Your assignment: Below are records with pictures; copy word for word only the lines between the line with "Task: Click the Incompatible" and the line with "This screenshot has width=1536, height=784.", inclusive, and drop the pictures.

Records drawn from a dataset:
---+---

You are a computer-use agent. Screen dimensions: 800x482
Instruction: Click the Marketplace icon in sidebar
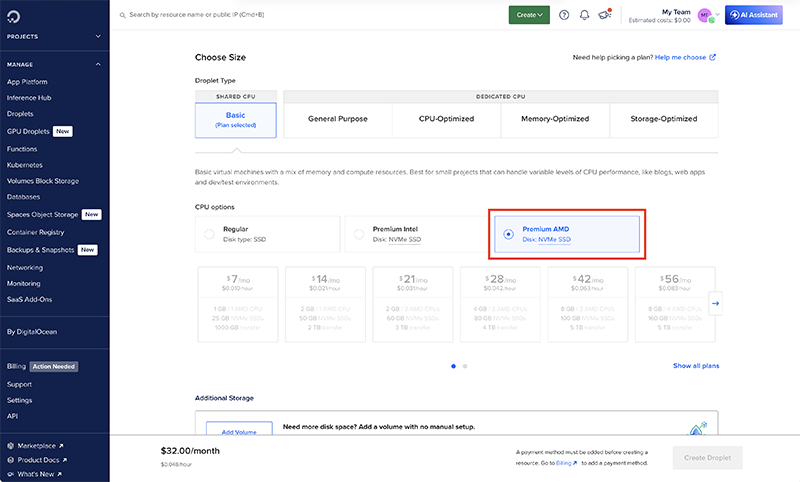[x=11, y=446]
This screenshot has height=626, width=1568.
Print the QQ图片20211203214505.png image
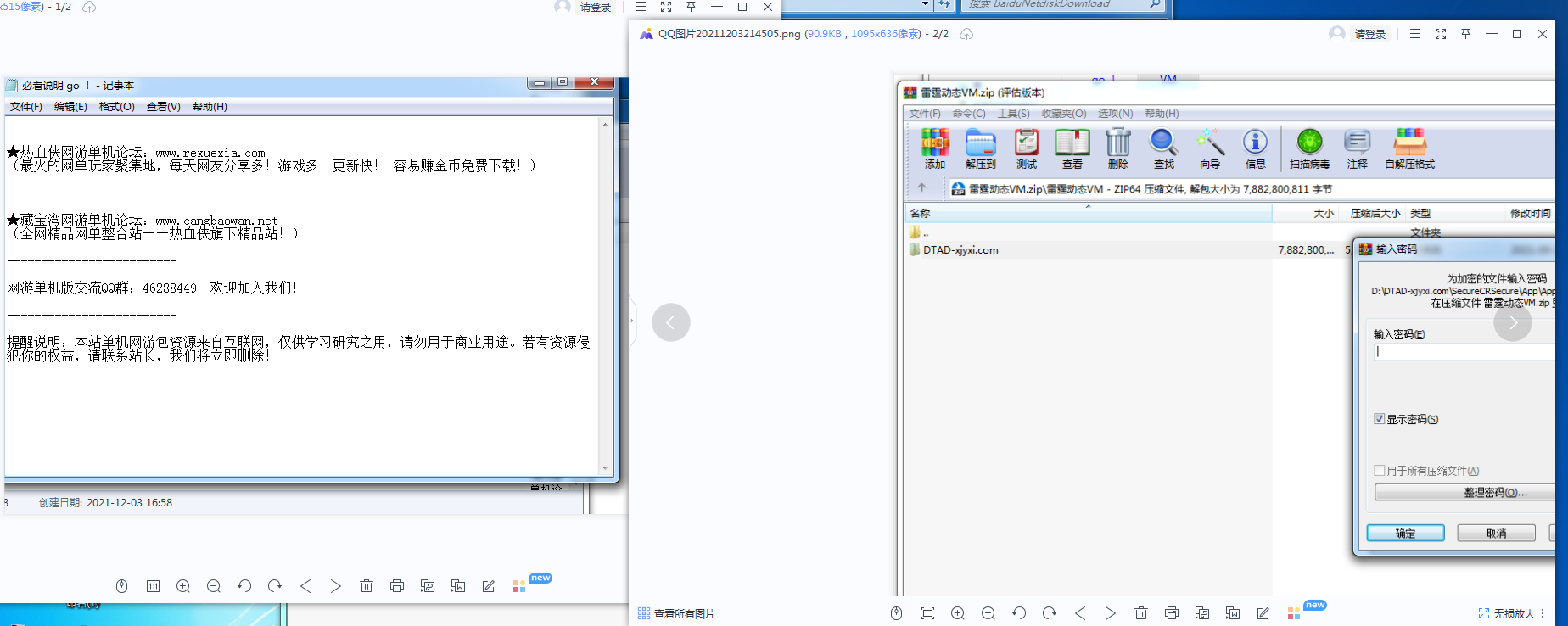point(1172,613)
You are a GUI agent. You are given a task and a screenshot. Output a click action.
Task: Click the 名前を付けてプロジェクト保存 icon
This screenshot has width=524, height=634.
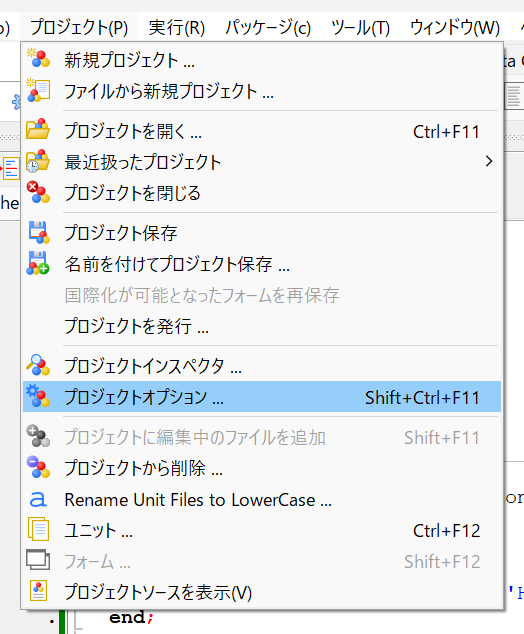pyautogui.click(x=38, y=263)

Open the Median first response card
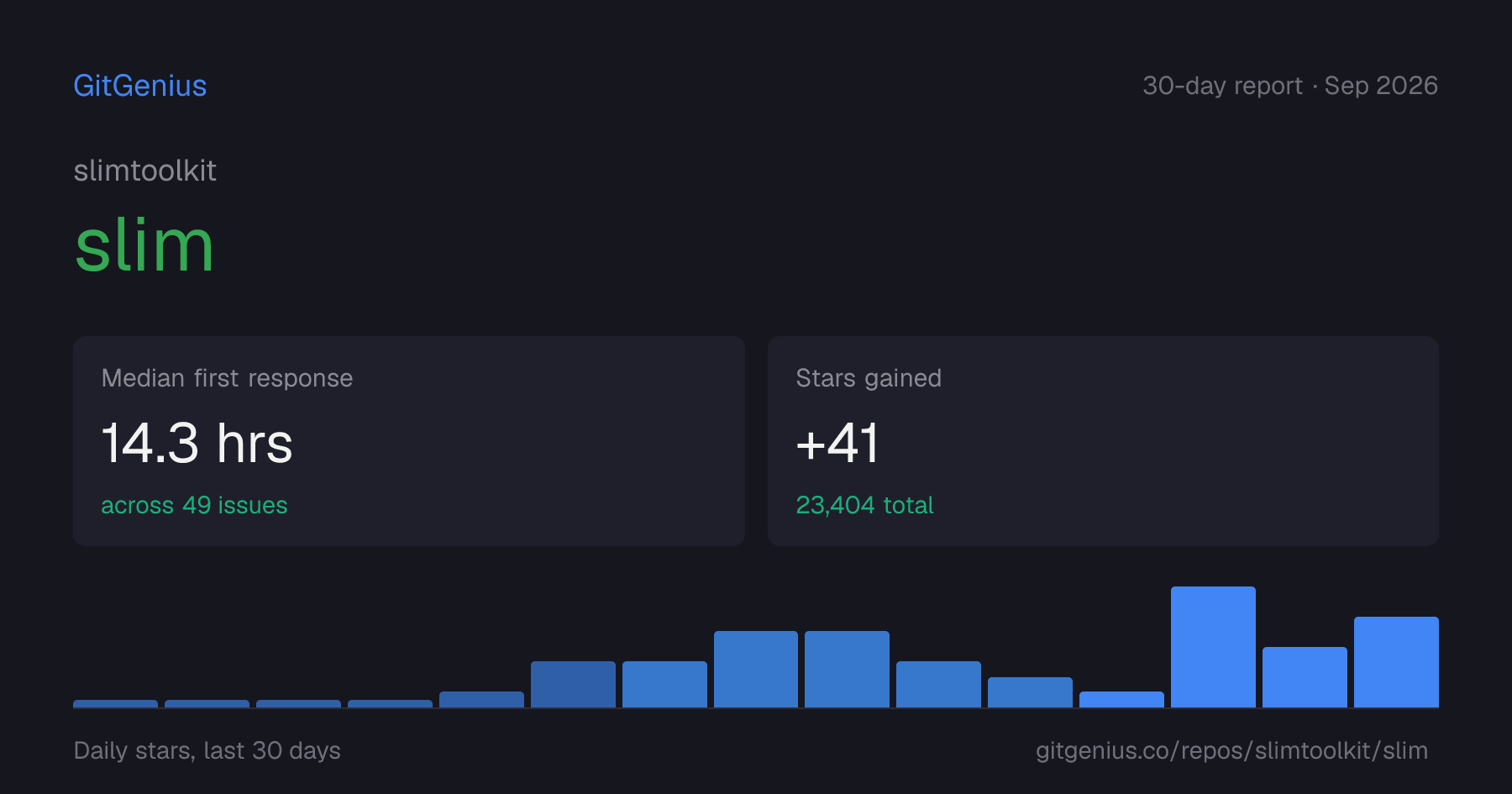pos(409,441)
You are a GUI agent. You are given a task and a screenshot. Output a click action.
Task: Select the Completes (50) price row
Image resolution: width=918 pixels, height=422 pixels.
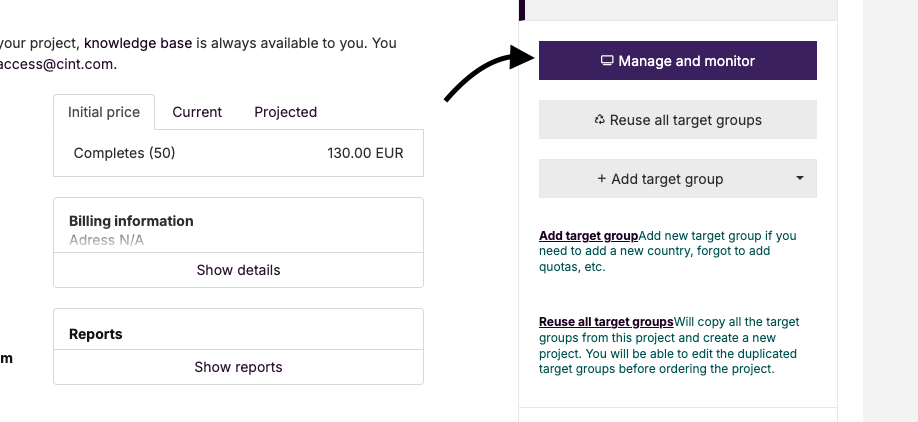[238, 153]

---+---

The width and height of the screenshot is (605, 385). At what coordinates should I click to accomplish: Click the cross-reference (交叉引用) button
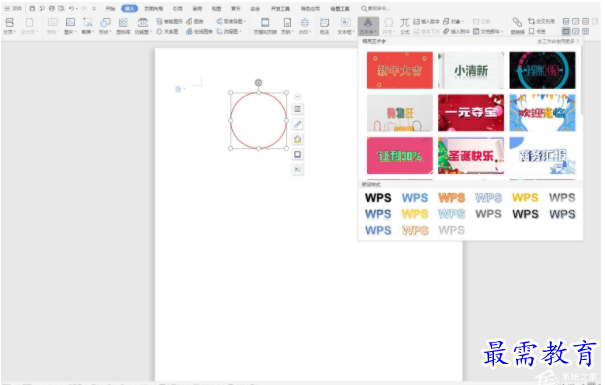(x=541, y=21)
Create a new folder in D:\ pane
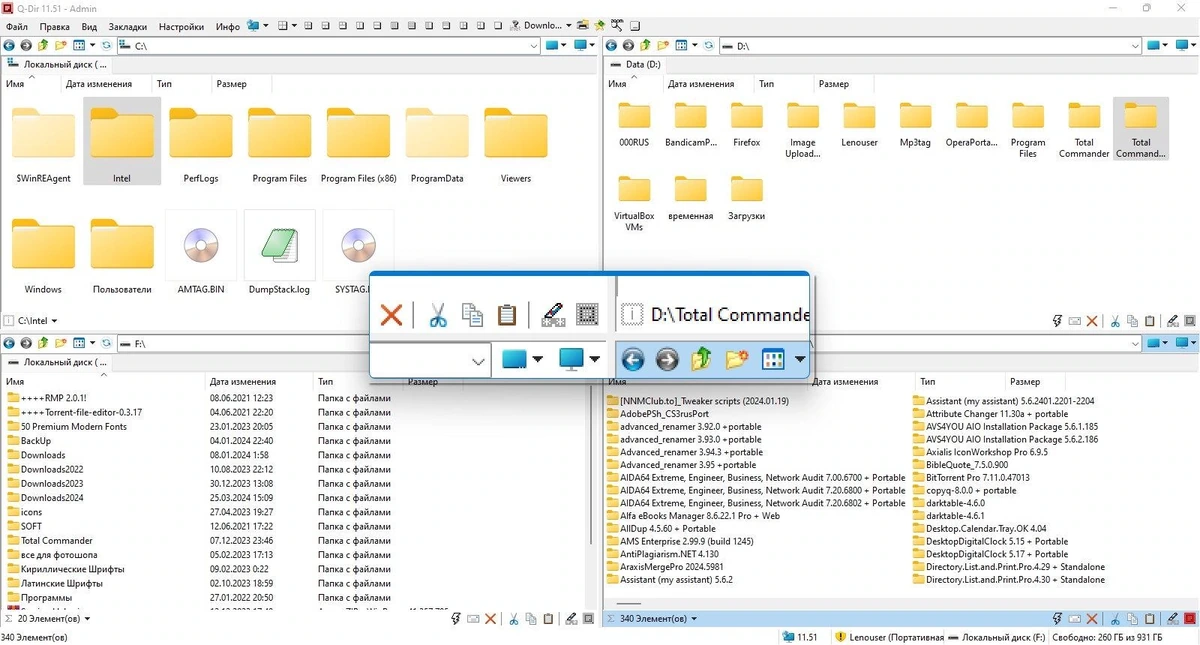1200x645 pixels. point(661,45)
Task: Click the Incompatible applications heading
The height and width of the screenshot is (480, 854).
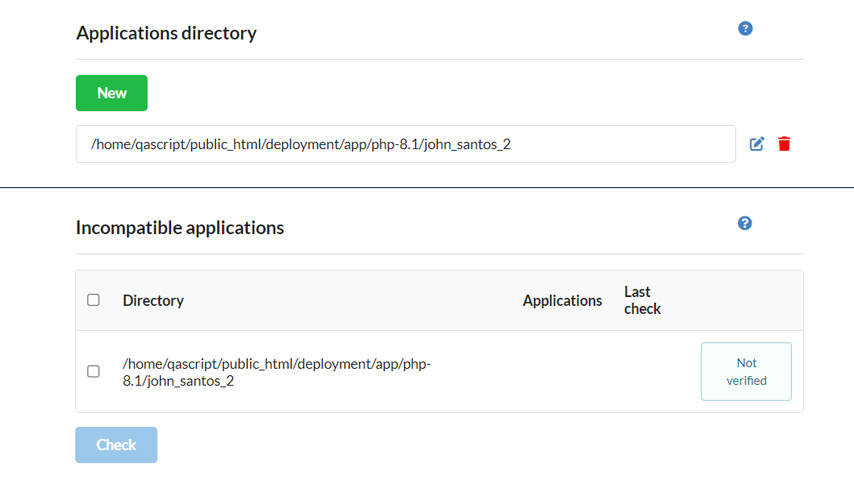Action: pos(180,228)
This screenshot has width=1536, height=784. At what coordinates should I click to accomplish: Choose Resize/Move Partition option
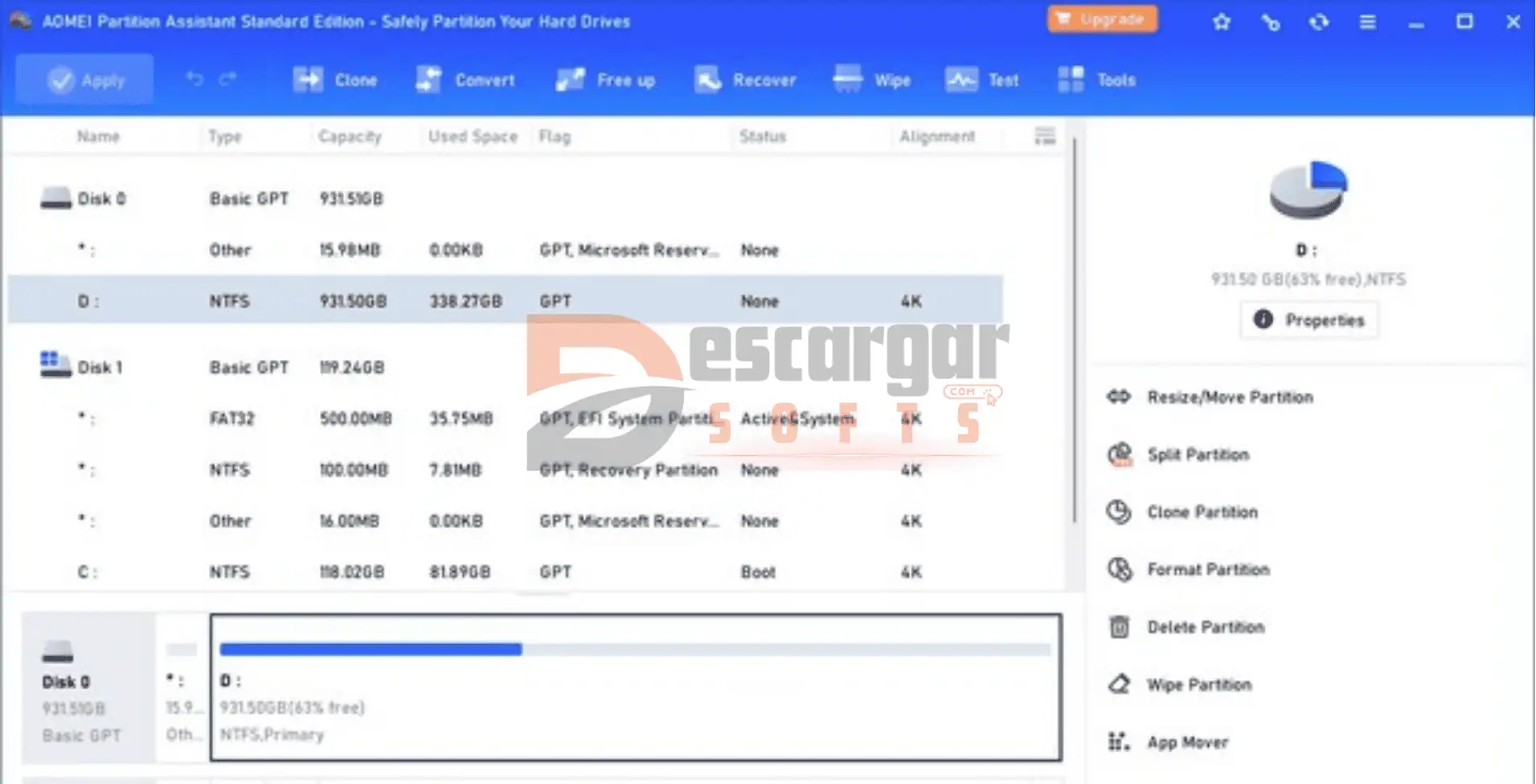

---+---

Written solution:
Task: Click the Incompatible applications heading
The height and width of the screenshot is (480, 854).
Action: pos(180,228)
This screenshot has width=1536, height=784. At what coordinates should I click to accomplish: Choose Resize/Move Partition option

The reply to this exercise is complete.